Esistono tre differenti livelli
di impegno nella pratica di un'agricoltura che si avvalga di una ridotta
somministrazione di fattori produttivi (low input): alcuni agricoltori hanno cura di applicare alle loro estensioni colturali
semplicemente 'buone pratiche agricole' (a volte la loro applicazione è controllata conformemente a determinati
schemi di certificazione, ma in genere è imposta dalla Politica Agricola Comunitaria, nell'ambito della 'condizionalità').
Queste pratiche di agricoltura conservativa di solito impediscono il verificarsi di
alcuni danni elementari al suolo ed all'ambiente.

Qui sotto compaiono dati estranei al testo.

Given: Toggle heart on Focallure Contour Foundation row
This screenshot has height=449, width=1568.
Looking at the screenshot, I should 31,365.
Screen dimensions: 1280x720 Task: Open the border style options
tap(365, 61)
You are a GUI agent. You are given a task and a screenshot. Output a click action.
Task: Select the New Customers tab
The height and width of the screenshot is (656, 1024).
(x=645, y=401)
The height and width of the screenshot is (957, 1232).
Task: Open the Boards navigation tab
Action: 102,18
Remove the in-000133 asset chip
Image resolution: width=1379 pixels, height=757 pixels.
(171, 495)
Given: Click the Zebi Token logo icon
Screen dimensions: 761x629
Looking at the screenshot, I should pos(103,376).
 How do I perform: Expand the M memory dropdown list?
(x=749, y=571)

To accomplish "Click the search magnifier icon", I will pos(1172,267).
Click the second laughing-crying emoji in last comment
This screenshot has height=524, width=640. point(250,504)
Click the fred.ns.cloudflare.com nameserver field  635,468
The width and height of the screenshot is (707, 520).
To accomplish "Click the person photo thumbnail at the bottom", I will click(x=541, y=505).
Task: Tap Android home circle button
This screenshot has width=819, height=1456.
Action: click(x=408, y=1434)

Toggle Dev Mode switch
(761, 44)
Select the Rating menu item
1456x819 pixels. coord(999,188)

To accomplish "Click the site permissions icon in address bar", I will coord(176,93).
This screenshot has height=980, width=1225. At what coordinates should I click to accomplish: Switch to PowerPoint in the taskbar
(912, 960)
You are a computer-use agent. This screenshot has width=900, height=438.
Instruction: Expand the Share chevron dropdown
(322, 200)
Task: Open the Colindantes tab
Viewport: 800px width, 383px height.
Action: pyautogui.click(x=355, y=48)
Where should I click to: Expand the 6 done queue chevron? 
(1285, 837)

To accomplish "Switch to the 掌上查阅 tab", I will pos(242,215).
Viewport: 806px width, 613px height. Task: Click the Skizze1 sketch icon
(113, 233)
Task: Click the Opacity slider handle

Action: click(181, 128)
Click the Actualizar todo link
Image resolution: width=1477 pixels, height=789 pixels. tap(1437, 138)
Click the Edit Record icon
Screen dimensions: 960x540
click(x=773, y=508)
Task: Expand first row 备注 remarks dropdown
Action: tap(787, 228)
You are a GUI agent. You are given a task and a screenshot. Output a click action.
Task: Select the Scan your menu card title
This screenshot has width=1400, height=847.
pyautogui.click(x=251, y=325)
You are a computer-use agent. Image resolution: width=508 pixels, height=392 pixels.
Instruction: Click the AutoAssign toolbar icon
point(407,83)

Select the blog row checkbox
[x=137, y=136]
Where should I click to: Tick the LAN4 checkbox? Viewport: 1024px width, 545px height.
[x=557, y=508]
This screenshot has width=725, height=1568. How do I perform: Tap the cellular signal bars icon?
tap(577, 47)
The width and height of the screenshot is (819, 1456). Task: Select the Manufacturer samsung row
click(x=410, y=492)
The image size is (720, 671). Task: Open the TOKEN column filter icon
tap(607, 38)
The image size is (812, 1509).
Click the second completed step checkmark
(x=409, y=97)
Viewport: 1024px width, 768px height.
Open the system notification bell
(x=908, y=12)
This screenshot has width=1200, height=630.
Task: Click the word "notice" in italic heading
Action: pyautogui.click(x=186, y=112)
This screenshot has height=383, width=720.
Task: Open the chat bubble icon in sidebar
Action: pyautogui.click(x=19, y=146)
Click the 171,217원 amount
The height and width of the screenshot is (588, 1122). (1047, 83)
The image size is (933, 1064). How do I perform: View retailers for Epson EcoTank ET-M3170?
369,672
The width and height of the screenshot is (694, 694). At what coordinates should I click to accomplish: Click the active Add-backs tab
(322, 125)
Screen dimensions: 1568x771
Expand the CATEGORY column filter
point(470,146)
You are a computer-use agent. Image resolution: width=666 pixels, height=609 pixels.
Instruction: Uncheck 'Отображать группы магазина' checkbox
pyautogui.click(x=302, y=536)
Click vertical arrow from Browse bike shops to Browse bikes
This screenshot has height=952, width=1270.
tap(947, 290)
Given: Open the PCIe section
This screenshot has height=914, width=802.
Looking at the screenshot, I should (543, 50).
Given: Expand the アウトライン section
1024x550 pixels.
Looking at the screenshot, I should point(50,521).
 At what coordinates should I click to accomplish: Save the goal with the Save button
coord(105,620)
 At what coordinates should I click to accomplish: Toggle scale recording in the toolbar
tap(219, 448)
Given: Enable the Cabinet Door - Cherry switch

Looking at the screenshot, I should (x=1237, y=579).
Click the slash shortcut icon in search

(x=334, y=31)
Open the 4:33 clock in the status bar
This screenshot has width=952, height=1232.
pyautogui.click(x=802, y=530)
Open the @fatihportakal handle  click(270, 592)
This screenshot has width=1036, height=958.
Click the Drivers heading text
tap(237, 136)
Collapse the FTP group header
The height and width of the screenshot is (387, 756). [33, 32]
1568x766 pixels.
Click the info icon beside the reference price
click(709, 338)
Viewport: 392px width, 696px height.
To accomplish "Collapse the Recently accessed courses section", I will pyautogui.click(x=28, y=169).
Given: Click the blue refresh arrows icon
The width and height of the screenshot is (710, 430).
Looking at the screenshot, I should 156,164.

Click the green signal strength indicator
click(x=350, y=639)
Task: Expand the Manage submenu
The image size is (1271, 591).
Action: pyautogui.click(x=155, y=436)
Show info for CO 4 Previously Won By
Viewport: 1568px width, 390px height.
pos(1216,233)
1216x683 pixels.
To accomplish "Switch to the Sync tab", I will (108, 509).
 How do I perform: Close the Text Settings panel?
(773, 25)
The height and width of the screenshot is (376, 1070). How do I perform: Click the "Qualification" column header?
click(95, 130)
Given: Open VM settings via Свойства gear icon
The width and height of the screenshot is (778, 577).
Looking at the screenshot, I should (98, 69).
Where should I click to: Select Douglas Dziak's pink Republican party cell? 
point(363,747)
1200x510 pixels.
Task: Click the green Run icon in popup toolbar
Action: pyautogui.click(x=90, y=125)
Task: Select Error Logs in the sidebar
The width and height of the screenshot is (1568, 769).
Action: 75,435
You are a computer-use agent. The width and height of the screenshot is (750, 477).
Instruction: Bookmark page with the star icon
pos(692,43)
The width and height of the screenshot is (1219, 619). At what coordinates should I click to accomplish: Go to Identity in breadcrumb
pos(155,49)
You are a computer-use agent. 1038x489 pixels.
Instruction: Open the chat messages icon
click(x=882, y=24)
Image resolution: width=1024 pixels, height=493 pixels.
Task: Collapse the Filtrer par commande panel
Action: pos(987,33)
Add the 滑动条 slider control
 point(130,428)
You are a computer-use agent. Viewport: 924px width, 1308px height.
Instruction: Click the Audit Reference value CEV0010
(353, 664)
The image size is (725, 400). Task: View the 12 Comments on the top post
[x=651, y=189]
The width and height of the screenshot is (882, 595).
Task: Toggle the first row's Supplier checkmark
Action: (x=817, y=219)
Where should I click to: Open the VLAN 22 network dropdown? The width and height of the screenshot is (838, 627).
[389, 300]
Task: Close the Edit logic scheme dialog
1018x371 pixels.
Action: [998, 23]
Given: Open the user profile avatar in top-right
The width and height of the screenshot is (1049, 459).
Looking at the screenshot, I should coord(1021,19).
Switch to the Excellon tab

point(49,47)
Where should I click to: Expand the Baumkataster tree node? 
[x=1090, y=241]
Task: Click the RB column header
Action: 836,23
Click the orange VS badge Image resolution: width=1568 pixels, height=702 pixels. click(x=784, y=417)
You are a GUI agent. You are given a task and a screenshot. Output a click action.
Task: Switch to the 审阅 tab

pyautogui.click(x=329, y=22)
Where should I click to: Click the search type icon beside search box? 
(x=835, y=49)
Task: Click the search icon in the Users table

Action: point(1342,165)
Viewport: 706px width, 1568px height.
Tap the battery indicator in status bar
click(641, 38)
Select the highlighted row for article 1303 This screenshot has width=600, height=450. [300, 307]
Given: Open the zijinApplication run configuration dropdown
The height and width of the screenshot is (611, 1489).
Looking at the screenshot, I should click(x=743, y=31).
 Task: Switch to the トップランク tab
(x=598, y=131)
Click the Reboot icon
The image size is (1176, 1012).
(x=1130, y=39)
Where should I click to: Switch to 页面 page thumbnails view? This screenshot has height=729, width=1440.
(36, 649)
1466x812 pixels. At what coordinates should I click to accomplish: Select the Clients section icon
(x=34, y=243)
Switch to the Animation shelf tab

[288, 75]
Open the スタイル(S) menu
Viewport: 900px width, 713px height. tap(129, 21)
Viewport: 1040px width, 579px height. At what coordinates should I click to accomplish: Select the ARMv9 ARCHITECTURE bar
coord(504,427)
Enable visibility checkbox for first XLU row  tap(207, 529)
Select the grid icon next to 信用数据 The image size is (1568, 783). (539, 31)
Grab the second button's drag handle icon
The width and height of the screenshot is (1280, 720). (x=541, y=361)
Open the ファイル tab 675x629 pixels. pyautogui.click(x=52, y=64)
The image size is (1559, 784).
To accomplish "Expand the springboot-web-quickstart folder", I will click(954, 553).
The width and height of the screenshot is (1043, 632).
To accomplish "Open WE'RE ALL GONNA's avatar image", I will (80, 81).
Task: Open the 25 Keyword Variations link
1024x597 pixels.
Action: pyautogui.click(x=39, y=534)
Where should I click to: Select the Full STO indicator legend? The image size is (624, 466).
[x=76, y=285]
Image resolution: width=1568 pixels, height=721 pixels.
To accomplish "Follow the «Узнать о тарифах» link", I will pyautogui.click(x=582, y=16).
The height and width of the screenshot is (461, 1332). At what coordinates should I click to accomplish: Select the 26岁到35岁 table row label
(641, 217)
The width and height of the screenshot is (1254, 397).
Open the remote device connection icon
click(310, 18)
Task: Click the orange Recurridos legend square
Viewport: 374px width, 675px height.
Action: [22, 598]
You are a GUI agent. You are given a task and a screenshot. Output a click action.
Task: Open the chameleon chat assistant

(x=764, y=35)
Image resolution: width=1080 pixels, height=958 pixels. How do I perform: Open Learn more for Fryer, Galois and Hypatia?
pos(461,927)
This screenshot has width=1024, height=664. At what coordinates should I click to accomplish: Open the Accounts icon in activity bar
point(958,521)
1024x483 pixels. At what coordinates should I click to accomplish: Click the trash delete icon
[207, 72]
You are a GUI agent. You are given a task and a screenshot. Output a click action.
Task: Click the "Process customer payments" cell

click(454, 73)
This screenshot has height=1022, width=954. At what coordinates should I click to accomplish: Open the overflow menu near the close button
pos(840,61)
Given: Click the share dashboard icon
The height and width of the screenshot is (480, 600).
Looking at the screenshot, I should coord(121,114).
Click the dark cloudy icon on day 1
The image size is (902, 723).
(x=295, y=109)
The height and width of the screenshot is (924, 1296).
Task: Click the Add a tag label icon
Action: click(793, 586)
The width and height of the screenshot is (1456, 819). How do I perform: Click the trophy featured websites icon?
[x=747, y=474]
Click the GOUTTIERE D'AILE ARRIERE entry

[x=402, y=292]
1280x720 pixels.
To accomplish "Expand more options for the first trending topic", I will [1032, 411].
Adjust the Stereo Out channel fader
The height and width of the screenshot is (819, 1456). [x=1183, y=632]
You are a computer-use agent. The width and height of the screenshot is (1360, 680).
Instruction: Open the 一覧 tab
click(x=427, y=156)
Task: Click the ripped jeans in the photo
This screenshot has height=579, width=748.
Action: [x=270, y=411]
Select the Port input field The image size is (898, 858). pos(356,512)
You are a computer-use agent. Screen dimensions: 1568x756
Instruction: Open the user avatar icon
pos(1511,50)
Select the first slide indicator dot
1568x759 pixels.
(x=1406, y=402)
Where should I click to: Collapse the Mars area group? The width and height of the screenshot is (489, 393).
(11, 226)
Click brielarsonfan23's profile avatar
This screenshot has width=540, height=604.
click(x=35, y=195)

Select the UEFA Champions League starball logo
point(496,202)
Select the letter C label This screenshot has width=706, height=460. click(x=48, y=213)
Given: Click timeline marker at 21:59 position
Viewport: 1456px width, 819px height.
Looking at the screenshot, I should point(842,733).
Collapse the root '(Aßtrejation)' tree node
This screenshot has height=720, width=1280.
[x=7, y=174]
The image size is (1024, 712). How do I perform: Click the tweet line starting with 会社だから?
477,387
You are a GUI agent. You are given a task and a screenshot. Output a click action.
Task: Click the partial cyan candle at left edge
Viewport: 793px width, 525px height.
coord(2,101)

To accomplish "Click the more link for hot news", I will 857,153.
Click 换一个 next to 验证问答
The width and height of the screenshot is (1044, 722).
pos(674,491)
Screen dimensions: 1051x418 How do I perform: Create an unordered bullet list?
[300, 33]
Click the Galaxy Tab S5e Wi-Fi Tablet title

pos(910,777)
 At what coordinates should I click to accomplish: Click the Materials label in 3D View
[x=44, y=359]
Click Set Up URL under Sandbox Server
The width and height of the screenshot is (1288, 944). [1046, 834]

Un più alto livello di protezione ambientale è quello che è soggetto ad un controllo da parte di organismi
pubblici regionali (assessorati all'agricoltura) per assicurare la gente che sia effettivamente applicato
uno schema di operazioni colturali previste nei disciplinari di agricoltura integrata, inclusi in ciascun Piano di Sviluppo
Rurale e che comprende, ad esempio, la lavorazione minima, la non-lavorazione, le colture di copertura invernali; ma
contemporaneamente sono eseguite tutte quelle operazioni colturali che comunque permettano agli agricoltori di continuare ad avere adeguati
raccolti e guadagni. In sintesi l'agricoltura integrata riunisce un insieme di tecniche di coltivazione finalizzate al miglioramento delle
condizioni dell'ambiente, compatibilmente con la realizzazione di pur elevate produzioni. In questa direzione vengon di solito
preferiti, nella lotta ai parassiti, prodotti antiparassitari di sintesi, che uniscano maggiore efficacia, ridotto
impatto sull'ambiente e ridotta tossicità per l'uomo, piuttosto che prodotti sì di origine naturale, ma non sempre altrettanto
efficaci nel lottare i parassiti. Questo non esclude però a priori anche l'uso di prodotti di origine naturale e di insetti
antagonisti.
Il livello più alto che può essere raggiunto nella protezione ambientali in Europa nelle pratiche
agricole e quello che abbiamo in regime di agricoltura biologica, che fa uso solo di risorse di origine organica
(secondo quanto previsto dal Regolamento Comunitario 2091/92 e successive modifiche). Ma quando si verificano
condizioni ambientali particolarmente sfavorevoli l'agricoltura biologica non ci permette di ricavare
adeguati profitti dall'attività agricola, perché non può, ad esempio, utilizzare fertilizzanti e prodotti
fito-sanitari per nutrire e proteggere gli appezzamenti coltivati.